Mark Twain was fond of the sharp barb, the straight shot, the cutting colloquial witticism, the carefully turned phrase. He liked to contrast trim American prose with the tangle of Teutonic verbiage. Whoever invented German, he quipped in "The Awful German Language" (1880), "seems to have taken pleasure in complicating it in every way he could think of."
Twain also had strong opinions about God and organized religion. (Had his wife died earlier he might have made his views more public.) He confided to his notebook in 1904: "God, so atrocious in the Old Testament, so attractive in the New—the Jekyl and Hyde of sacred romance."
Lewis Lapham seems to follow Twain’s lead in the intro to the new Lapham’s Quarterly. The issue he says, "doesn’t trade in divine revelation, engage in theological dispute, or doubt the existence of God." True to form—besides Lapham’s own opinions laid bare in the intro—this LQ culls bits and pieces from the world’s leading religions, along with the words of saints, martyrs, remote observers, apostates, and what have you.
Brought up in a secular home, Lapham "missed the explanation as to why the stories about Moses and Jesus were to be taken as true while those about Apollo and Rumpelstiltskin were not." He brought a similar critical eye (or is it heart?) to New Haven as an undergrad in the 1950s. So while William Buckley fretted over "whether Yale fortifies or shatters the average student's respect for Christianity," Lapham wanted the grizzly details of God’s autopsy report. How and when did the deity expire? "[D]isemboweled by Machiavelli in sixteenth-century Florence, assassinated in eighteenth-century Paris by agents of the French Enlightenment, lost at sea in 1835 while on a voyage with Charles Darwin to the Galapagos Islands, garroted by Friedrich Nietzsche on a Swiss Alp in the autumn of 1882, disappeared into the nuclear cloud ascending from Hiroshima on August 6, 1945."

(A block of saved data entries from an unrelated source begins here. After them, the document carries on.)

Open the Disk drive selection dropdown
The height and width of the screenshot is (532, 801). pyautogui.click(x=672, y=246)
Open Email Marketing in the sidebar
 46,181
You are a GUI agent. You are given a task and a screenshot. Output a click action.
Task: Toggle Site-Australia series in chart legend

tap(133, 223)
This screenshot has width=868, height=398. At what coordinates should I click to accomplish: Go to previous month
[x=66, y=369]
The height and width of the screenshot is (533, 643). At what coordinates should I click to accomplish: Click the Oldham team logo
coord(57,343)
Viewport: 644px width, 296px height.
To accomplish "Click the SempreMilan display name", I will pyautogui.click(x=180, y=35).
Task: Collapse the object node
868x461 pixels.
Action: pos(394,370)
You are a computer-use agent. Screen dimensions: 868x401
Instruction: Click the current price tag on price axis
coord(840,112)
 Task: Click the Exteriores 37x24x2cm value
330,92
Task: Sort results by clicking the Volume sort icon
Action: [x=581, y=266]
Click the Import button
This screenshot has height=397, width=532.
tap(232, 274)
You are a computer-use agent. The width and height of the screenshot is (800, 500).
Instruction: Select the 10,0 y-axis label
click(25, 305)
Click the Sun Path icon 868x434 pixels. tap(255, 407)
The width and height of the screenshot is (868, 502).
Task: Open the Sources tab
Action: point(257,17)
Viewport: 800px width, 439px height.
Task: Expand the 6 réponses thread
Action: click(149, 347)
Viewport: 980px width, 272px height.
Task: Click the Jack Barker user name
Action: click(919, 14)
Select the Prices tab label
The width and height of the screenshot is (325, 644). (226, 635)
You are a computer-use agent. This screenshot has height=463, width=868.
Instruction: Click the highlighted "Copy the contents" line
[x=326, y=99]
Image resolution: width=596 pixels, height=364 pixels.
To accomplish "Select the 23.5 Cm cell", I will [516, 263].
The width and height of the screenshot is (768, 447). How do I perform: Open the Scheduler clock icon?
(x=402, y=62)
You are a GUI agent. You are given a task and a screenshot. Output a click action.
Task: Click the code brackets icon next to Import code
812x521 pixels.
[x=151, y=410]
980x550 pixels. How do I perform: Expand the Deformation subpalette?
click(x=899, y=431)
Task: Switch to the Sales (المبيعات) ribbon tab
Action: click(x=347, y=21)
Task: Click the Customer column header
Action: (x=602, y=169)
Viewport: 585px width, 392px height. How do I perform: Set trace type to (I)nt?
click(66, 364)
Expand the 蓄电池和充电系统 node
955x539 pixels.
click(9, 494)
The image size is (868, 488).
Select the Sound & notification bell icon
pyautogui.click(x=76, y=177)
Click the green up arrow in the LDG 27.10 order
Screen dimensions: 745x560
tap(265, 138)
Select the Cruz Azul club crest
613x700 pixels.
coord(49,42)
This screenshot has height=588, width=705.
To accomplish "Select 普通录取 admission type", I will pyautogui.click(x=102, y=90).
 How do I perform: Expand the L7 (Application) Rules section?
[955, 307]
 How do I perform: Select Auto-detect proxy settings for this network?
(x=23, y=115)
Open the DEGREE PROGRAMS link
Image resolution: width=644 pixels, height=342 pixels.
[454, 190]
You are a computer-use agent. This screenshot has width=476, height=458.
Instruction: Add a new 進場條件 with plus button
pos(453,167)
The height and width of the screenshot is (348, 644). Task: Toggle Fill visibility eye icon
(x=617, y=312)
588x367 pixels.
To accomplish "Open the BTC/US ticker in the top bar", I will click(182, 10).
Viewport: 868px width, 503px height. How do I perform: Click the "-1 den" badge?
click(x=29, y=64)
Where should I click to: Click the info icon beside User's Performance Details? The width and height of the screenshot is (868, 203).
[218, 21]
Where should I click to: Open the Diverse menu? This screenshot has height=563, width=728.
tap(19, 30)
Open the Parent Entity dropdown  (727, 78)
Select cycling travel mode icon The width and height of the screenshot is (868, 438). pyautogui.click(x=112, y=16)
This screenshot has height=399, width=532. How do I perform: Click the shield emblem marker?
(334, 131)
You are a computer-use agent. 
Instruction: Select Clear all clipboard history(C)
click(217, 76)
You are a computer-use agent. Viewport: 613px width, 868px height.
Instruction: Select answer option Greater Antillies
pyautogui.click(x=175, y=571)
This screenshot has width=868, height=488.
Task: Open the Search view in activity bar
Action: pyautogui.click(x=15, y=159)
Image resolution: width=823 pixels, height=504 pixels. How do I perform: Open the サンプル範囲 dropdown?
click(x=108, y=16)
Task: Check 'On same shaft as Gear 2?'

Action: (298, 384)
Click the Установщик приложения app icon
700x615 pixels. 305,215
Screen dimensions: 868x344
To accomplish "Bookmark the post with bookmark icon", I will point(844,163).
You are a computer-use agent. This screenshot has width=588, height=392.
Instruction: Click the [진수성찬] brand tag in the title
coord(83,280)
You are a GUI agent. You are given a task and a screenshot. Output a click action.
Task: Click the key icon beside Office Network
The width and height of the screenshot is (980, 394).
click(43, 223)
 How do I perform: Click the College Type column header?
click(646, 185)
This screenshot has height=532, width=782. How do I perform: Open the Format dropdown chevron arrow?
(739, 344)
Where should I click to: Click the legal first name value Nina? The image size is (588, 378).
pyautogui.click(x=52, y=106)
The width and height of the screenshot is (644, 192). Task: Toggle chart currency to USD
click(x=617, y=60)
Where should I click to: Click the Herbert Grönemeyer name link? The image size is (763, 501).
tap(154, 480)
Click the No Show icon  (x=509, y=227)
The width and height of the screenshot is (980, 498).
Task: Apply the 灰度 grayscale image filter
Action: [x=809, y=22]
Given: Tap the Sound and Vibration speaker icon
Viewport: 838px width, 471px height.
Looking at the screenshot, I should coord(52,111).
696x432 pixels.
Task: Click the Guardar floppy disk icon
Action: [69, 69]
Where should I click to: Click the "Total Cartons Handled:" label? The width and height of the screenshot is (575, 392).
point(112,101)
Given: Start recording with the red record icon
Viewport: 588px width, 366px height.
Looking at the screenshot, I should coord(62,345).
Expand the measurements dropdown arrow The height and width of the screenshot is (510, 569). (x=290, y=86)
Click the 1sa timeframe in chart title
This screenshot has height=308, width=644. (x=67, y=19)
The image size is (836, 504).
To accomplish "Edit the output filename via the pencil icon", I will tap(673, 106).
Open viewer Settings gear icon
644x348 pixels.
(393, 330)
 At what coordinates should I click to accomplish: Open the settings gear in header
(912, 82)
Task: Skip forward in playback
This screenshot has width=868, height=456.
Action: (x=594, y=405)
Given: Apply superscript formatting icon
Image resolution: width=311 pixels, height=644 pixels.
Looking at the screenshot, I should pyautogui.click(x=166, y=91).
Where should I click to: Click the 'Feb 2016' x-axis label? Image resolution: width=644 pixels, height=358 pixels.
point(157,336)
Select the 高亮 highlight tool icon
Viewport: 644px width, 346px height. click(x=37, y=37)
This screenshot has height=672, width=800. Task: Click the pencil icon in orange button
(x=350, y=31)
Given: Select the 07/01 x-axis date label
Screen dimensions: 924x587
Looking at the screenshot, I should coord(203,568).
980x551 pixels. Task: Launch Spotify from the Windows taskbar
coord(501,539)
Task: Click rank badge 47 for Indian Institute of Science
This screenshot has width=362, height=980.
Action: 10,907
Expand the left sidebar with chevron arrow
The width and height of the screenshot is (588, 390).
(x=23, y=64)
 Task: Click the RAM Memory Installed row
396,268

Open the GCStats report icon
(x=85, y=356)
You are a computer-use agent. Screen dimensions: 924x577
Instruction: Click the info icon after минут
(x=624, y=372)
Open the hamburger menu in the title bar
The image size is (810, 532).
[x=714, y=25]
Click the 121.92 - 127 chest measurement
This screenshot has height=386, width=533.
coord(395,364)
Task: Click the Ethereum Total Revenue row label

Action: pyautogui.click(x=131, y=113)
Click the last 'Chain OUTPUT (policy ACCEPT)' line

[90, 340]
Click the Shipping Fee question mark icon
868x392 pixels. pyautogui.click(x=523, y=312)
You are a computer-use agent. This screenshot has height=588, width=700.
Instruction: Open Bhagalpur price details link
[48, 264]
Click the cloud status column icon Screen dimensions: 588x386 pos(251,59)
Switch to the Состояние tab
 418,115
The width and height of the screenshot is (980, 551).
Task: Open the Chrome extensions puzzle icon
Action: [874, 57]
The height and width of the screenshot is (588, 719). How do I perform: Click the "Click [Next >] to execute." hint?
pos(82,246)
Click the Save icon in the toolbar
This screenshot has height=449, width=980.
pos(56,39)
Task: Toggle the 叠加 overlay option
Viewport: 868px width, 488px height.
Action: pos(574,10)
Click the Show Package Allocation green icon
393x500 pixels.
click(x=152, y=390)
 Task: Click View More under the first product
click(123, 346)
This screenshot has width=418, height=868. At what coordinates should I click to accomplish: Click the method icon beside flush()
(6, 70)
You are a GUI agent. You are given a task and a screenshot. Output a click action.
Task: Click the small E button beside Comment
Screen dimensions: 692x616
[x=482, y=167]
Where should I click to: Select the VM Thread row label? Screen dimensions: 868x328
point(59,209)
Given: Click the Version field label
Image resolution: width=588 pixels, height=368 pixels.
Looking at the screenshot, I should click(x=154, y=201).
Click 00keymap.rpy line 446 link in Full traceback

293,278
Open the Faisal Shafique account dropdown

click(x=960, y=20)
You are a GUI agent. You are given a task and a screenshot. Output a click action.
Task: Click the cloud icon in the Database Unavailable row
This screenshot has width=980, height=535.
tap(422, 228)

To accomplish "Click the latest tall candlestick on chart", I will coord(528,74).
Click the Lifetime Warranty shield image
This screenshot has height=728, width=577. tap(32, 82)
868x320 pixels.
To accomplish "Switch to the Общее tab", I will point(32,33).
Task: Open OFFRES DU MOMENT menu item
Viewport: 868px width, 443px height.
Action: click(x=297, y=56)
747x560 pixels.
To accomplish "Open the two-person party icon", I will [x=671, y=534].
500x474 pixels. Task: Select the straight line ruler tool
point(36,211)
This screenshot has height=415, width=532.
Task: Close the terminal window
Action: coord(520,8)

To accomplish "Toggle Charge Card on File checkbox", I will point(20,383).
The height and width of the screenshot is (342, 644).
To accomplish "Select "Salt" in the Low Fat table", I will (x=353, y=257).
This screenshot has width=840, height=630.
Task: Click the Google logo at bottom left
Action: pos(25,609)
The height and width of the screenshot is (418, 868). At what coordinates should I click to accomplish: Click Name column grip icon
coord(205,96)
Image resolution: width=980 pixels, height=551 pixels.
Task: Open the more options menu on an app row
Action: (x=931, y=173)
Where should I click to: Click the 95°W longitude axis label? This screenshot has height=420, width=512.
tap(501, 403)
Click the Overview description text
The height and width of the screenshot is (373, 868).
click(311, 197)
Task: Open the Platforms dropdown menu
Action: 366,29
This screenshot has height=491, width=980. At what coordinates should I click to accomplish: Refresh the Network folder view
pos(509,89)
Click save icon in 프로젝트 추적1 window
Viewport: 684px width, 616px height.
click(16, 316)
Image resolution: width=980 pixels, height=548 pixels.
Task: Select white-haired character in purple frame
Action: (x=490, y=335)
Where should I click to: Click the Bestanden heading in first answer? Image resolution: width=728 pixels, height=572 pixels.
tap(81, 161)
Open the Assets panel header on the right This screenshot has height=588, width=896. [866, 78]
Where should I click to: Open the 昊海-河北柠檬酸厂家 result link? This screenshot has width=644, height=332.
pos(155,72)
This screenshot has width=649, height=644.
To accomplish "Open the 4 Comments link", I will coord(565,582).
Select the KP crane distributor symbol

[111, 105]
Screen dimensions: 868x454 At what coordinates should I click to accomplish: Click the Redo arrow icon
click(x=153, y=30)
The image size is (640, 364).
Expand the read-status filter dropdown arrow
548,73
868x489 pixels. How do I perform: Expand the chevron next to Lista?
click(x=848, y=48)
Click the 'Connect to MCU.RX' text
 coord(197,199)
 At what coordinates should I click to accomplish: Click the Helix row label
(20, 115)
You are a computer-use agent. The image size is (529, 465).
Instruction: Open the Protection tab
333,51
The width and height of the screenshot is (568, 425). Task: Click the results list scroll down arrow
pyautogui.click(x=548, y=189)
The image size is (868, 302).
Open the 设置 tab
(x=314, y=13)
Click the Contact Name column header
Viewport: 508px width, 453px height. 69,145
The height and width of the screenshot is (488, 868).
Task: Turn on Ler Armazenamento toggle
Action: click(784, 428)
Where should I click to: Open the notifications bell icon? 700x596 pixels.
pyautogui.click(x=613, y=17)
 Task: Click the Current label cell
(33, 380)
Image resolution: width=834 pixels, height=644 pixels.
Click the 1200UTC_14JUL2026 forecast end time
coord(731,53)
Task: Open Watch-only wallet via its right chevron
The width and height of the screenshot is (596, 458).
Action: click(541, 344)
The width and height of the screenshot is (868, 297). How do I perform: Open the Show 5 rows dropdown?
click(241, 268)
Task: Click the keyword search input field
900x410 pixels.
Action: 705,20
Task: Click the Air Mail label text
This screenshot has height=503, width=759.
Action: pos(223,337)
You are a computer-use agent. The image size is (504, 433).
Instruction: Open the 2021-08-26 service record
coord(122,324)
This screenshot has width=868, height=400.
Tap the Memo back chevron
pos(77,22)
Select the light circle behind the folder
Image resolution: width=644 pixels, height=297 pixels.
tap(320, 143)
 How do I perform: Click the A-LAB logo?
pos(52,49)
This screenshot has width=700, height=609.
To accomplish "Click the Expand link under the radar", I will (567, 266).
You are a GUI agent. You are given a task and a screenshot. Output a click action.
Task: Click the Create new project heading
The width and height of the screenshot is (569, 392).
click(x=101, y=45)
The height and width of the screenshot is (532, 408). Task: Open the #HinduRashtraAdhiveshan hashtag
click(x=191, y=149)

News of God’s demise turned out to be greatly exaggerated. Even observers in Manhattan, Cambridge, and New Haven couldn’t deny the surge in religious zeal, from Jesus People to Jihadists. Notes Lapham: "Together with the rising of militant religious fervor in the United States during the last thirty years, devout and literal-minded readings of the Qur’an have brought forth war in Iraq and Afghanistan, massacre in Africa and the Balkans, suicide bombing in Israel, Pakistan, India, and Palestine, heavy security encircling the presence of President Barack Obama, elected to the White House in his persona as a Messiah come not to govern the country but to redeem it." (Curious. I don’t quite get why Lapham broadly paints religion as a Dionysian freak show or a shell game huckstering. Snake handlers and Elmer Gantrys all.)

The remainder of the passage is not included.